What really makes this squash amazing is how it ends up behaving once roasted.  When it’s finished, it should be slightly caramelized and fork tender.  Now comes the fun part!  Drag a fork across the flesh and watch it come out in strings like spaghetti.  This means you can stuff them with meat sauces or tomato sauces and mix in herbs and top with cheeses if desired.  One of my favorite things to do though, is simply to roast it, let it cool, and then remove it with the fork until I have a container full of “noodles”.  Then comes the fun part.  Since these are so neutral in flavor and leaning towards a mild sweetness, they can absorb and take on any flavor.  Two of my favorite go-to dishes are tossed together in a few minutes with easy to find ingredients.  These are perfect for a busy lifestyle, and they can be made in a huge batch and you can take as much as needed per meal.

Let’s start with how to roast:

Pierce skin with a fork along the line you will cute along later to cut it in half.  Place them in a microwave for five minutes, and then let them cool until they can be handled.  If a microwave isn’t an option, roast them at 400F for 15 minutes. Then remove and allow to cool before attempting to cut in half.

Cut the squash in half, scoop out seeds and strings.  Coat them in olive oil spray and sprinkle with salt.  Place them flesh side down!  This is very important so that it will scrape out properly.  Roast at 400F for 50-60 minutes.  The outside skin should be browned, and the inside will have caramelized edges lightly browned.  Allow to cool a few minutes and then scrape out flesh with a fork.  Allow to cool completely before storing in an airtight container for up to a week.

At this point you can add your sauces or whatever seasonings and dinner is ready!  Personally, my two favorite dishes these days involve fast and easy prep from the container of cooled stored noodles.

The first dish will prepare a sort of Harvest salad and you will need:

1-2 cups of prepared squash noodles

1 grated apple and its juice

1 tablespoon pitted sliced kalamata olives

1 tablespoon of goat or feta cheese (if you want to keep it vegan, crumble some drained and pressed tofu and marinade it in some vinaigrette or Italian dressing)

A small handful of baby heirloom tomatoes sliced

1 tablespoon of sliced pecans or walnuts

A sprinkle of dried cranberries or cherries

At this point you can add a tablespoon of your favorite vinaigrette like a fuji apple blend, a high-quality Italian dressing, or simply a drizzle of balsamic glaze. Mix together and enjoy!


The other recipe I enjoy for dinner is an Asian fusion that’s delicious and healthy!

You will need:

1-2 cups of your cold squash noodles

1 tablespoon of your favorite Asian-themed marinade or sauce. You can alternatively use a tamari sauce, a soy sauce, or coconut aminos if you want alternatives.  You can even marinade again some tofu if you want to add some protein.

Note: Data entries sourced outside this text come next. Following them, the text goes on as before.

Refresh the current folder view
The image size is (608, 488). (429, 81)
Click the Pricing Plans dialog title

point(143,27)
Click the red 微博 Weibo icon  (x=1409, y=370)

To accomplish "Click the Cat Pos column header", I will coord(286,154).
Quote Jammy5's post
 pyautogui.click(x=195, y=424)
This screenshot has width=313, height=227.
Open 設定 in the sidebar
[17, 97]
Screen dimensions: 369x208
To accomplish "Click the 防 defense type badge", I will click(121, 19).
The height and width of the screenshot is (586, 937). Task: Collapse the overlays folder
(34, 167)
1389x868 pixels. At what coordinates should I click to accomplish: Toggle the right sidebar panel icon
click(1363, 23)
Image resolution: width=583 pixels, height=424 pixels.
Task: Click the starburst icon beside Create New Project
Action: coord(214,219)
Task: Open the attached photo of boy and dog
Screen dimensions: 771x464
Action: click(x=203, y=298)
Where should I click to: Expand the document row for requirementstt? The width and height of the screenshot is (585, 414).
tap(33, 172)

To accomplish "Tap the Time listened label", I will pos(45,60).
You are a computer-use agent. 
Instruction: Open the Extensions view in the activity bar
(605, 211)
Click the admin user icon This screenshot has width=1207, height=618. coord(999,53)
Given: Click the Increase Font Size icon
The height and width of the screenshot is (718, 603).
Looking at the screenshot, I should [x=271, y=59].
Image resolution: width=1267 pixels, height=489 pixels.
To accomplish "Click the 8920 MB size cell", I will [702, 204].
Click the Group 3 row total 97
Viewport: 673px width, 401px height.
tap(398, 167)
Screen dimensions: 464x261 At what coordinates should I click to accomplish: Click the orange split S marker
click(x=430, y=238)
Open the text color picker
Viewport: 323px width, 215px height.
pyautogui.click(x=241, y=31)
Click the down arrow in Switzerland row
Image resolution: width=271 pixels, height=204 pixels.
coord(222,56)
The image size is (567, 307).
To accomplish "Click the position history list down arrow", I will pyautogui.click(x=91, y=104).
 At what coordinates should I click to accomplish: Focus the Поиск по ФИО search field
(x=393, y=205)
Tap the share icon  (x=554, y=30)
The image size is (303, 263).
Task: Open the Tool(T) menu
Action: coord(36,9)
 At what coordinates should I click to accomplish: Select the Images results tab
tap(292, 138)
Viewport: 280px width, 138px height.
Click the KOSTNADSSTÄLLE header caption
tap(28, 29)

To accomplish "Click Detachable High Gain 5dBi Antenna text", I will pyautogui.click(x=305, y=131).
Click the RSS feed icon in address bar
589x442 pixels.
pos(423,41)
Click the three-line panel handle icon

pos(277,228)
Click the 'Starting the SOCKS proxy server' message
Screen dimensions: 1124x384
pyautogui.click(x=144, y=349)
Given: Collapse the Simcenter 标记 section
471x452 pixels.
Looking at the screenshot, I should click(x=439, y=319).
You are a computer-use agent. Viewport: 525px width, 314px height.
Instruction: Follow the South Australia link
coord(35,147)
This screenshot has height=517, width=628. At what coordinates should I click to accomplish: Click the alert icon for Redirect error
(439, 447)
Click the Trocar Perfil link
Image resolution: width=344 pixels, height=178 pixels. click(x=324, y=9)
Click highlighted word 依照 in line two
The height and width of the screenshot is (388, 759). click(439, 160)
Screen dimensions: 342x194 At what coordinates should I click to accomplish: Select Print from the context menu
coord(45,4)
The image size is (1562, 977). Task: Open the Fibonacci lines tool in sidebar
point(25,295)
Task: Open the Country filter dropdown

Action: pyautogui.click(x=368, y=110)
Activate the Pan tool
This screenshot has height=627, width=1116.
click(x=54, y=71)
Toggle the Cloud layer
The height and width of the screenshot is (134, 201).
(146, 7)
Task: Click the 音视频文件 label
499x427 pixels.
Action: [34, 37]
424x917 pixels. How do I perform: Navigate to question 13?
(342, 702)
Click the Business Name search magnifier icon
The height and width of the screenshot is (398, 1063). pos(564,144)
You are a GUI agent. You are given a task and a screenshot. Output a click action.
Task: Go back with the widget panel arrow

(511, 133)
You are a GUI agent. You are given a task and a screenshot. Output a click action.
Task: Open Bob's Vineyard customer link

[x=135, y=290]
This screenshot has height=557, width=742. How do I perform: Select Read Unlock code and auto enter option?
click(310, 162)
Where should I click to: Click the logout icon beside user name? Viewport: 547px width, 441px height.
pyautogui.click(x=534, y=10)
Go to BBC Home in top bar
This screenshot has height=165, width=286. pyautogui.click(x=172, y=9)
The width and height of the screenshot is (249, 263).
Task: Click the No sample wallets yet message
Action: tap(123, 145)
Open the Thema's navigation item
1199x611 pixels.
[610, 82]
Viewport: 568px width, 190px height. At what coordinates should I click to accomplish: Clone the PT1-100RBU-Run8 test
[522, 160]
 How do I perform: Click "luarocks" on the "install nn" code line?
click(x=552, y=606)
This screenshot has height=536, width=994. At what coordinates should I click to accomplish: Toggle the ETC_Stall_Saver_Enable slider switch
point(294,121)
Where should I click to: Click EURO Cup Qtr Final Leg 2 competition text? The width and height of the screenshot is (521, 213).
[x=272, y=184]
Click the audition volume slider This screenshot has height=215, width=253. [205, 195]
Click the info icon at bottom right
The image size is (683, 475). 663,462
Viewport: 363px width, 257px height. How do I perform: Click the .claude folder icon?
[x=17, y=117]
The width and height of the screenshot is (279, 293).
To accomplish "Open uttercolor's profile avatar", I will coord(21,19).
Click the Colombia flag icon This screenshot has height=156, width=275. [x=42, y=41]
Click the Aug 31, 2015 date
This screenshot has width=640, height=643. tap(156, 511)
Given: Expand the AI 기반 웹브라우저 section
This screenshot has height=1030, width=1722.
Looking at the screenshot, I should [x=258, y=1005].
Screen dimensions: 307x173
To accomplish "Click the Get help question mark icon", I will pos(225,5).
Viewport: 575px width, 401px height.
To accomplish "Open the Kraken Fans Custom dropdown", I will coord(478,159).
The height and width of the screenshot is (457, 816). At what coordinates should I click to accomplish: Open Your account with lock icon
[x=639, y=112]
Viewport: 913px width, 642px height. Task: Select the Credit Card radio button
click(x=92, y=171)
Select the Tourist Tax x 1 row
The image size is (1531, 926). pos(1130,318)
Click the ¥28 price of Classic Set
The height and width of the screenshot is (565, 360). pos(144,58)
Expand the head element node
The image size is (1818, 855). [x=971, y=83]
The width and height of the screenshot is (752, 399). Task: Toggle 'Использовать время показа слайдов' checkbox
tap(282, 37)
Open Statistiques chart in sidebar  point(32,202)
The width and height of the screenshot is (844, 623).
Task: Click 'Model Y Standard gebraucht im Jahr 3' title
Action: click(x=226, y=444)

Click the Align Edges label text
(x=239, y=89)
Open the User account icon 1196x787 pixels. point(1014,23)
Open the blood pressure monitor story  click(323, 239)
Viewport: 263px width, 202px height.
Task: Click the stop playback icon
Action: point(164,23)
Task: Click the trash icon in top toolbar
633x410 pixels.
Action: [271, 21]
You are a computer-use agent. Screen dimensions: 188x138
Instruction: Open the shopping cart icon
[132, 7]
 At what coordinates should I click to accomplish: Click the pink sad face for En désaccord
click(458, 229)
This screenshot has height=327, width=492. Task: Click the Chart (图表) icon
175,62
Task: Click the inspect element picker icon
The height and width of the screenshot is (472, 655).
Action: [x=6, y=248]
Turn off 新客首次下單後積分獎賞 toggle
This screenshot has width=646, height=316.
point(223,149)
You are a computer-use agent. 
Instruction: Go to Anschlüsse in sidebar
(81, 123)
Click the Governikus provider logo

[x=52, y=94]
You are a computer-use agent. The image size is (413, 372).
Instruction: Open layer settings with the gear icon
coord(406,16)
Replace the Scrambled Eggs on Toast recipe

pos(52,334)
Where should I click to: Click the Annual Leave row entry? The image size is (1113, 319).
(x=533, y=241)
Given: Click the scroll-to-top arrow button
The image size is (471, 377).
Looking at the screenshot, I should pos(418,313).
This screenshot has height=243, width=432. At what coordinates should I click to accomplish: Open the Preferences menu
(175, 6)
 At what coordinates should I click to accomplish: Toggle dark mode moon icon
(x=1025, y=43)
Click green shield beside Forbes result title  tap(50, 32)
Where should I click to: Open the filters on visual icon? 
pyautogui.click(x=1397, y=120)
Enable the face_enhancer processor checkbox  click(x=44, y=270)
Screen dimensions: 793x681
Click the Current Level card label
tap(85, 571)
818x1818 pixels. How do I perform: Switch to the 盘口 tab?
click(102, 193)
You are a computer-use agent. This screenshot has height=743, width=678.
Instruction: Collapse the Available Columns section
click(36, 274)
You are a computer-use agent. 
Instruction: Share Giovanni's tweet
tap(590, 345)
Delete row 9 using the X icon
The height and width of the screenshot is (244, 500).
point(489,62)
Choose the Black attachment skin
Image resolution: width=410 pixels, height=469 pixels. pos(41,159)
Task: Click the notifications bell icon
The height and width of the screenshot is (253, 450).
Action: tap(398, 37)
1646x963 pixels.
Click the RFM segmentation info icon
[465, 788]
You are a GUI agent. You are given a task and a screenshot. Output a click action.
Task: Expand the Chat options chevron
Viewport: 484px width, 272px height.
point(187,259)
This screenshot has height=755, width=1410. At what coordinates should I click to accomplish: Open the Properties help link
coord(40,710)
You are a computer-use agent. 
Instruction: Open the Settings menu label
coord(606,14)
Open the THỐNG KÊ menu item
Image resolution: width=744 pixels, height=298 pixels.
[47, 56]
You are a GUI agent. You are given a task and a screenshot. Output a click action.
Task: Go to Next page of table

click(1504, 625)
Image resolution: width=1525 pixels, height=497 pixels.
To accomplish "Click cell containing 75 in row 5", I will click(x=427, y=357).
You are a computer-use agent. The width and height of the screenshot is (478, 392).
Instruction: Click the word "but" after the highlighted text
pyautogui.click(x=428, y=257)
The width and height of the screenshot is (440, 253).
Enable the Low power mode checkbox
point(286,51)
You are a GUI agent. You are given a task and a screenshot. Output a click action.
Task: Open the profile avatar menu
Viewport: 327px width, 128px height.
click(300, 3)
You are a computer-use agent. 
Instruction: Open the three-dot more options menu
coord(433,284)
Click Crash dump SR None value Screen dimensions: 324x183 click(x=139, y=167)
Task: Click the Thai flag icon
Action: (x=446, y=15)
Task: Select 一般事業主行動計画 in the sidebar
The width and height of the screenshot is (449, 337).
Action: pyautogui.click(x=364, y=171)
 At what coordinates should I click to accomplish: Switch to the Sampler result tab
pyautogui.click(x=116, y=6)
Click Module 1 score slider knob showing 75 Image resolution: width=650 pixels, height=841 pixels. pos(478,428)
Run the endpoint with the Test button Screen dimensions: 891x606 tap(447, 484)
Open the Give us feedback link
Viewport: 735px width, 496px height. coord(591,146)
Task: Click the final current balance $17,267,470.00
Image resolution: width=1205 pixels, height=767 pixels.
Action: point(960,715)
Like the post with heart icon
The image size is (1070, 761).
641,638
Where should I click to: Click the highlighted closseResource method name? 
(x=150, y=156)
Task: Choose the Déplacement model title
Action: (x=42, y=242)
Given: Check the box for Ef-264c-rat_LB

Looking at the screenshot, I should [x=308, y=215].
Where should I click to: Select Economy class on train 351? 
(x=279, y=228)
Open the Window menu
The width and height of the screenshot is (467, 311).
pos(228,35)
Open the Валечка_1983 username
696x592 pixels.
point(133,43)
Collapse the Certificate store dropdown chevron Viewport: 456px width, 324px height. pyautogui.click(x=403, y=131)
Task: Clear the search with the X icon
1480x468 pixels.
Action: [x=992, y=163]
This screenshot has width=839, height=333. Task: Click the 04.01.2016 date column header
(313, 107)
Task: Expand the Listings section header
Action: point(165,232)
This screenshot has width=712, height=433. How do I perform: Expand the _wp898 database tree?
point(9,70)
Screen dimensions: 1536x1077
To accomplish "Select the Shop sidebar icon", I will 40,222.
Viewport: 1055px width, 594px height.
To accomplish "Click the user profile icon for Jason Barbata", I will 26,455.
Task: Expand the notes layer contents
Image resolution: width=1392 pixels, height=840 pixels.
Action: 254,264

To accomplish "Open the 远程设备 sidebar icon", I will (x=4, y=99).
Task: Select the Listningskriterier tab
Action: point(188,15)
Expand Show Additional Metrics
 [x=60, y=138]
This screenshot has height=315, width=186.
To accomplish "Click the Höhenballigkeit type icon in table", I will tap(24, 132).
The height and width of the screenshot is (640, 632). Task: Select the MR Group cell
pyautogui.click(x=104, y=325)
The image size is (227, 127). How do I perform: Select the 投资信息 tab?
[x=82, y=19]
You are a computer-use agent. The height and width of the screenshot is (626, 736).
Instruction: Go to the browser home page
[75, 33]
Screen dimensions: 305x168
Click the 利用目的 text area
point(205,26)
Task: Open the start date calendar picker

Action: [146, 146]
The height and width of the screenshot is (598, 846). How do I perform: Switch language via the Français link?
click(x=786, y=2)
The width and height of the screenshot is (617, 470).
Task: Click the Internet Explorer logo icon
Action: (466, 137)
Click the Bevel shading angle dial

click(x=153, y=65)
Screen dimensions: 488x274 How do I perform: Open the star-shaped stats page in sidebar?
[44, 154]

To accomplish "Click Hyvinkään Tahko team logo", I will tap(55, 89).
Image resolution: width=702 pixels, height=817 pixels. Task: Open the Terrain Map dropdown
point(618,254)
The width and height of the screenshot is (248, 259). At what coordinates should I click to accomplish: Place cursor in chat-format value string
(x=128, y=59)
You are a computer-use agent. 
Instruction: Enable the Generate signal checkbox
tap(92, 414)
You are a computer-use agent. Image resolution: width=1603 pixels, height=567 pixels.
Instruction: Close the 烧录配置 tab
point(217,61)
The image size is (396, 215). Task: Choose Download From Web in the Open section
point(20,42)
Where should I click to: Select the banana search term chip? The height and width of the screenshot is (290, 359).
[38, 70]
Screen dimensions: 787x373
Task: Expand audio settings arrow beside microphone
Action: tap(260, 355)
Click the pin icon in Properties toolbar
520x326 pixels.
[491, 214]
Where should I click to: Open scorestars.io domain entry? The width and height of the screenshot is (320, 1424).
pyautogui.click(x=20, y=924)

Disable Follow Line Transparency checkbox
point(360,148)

½ teaspoon fresh grated ginger

½ teaspoon of fresh crushed garlic

1 teaspoon peanut powder

A small handful of edamame

Some snap peas

A small handful of shredded red cabbage

Mix well and enjoy!  Feel free to bulk it out with any other yummy toppings like avocado, peanuts, tomatoes or even add some cooked lean protein.  Try some baked teriyaki glazed salmon if you wish.


If you tried any of these recipes, let me know what you thought!  Stay healthy and eat well.  A happy body and a happy mind equal a healthy life.

One thought on “Falling For Squash

  1. Violet says:

    Used to “sneak” pureed squashes into soup all the time when children were small because they “hated” it and would not eat it otherwise. A very versatile veggie!